Tuesday 26 May 2020

The Mathematics of the Gods and the Algorithms of Men: A Cultural HistoryThe Mathematics of the Gods and the Algorithms of Men: A Cultural History by Paolo Zellini
My rating: 2 of 5 stars

An Abuse of Mysticism

In their arguments, conspiracy theorists and religious fundamentalists reveal more about themselves than about their point of view. Sometimes so do really enthusiastic academic mathematicians like Zellini.They all typically want to make the point that the rest of us are persecuting them. What makes some mathematicians so defensive about their subject? Are they victims of derision on the street? Do their academic budgets suffer because of underestimation of their intellectual worth? Or did they just feel unloved as children?

Whatever the reason for the apparent existential crisis in mathematics, the solution proposed by books like this one is ridiculous. Zellini wants us to know not just how important mathematics is but also how real it is. For him mathematics is so real that it permeates the universe. It is a force that exists quite independently our thinking about it. And he wants us to appreciate this reality as much as any evangelical preacher wants us to believe on the Lord.

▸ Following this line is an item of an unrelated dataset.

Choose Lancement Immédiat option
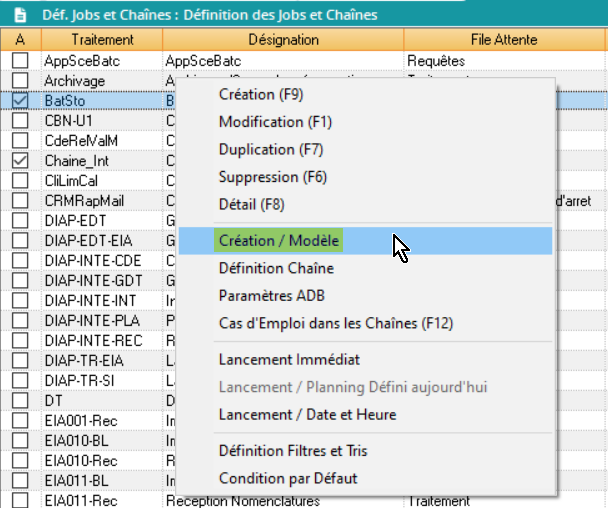The height and width of the screenshot is (508, 608). (x=289, y=359)
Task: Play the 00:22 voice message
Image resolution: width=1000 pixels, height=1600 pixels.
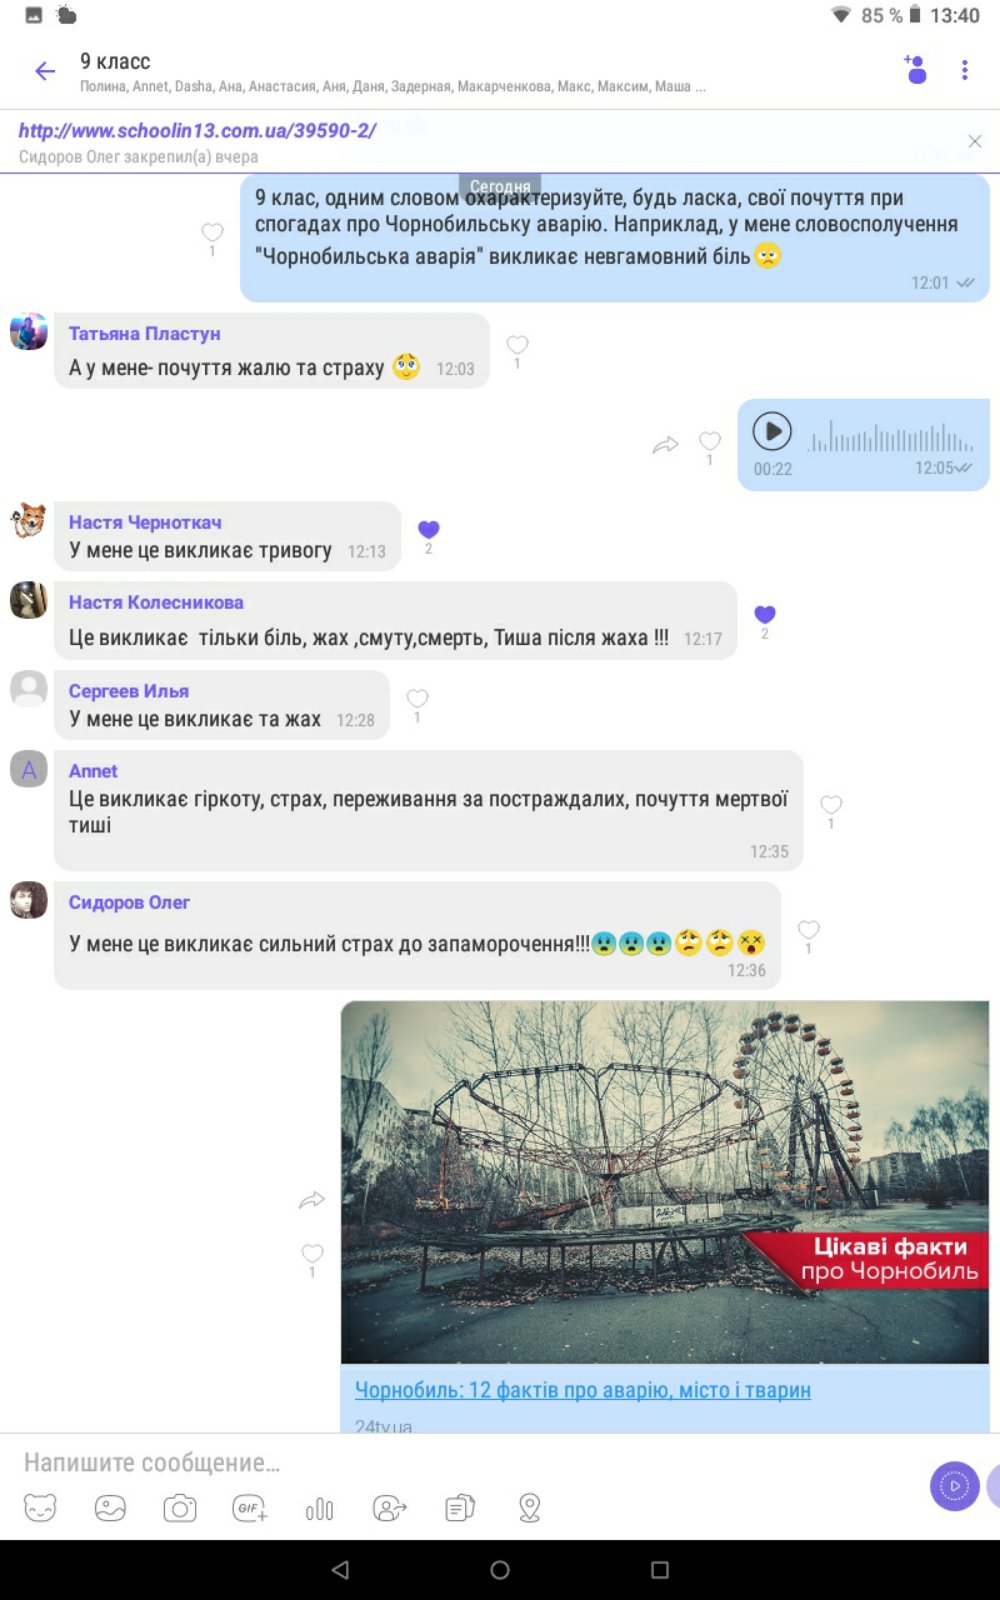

Zellini’s specific grievance that there is “distorted image of mathematics as a merely linguistic game” (He doesn’t name names, but you know who you are!). He wants us to accept the fact that the language of mathematics is spoken everywhere throughout the cosmos if we only listen carefully enough: “... ancient arithmetic and geometry were beginning to assume the role not so much of describing or simulating real things as offering a foundation for the very reality of which they were a part.”

So for Zellini, mathematics is the most real thing there is: “... we are faced with a great mass of knowledge [in mathematics] designed to capture the most internal and invisible – as well as the most real – aspect of the things that exist in nature.” This should give mathematicians comfort. The things they do are essentially revelatory and spiritual in nature. They see what others can’t, the essence of reality. We must listen.

This is, of course, all nonsense. It takes a very profound inferiority complex to make such outrageous claims. Zellini‘s issue seems to stem from the body-blow to mathematical certainty in the early 20th century. Essentially, mathematicians themselves showed that even elementary arithmetic could not be proven to be consistent in its own terms. Mathematics was constructed on foundations of sand; its coherence, much less its reality, was questionable.

But, thinks Zellini, there is a way to restore confidence in mathematics. The saving concept is the algorithm. “The concept of algorithm would inherit the sense of mathematical reality”, he thinks. In other words, what is real is not numbers per se, as Pythagoras and Plato thought, but a process by which numbers reveal what is actually there. Algorithm is the carrier, as it were, of reality: “... in order to be real , the very same mathematical entities [numbers] that have been constructed through a process of calculation must be capable of being thought of in the same way as efficient algorithms.”

The book has some interesting things to say about the ancient connections between mathematics and religion. And no doubt there are intriguing mystical aspects to mathematics. But it seems that for Zellini mathematics is indeed a religion in itself, and a highly dogmatic one at that. The algorithm is its creed. His references to ancient Vedic and Greek theological texts are not merely intellectually inspirational; these texts are sacred scripture. How Zellini can construe the reality of an algorithmic relationship as more real than the numbers which are part of that relationship is beyond what I am able to follow in his discursive arguments except as quasi-religious principles emanating from these texts.

What I am able to understand is a sort of neurotic compulsion to prove that mathematics is the ur-language of the universe. This is scientism, the thinker’s attempt at world domination. I can only recommend therapy, or escape to a sympathetic totalitarian country.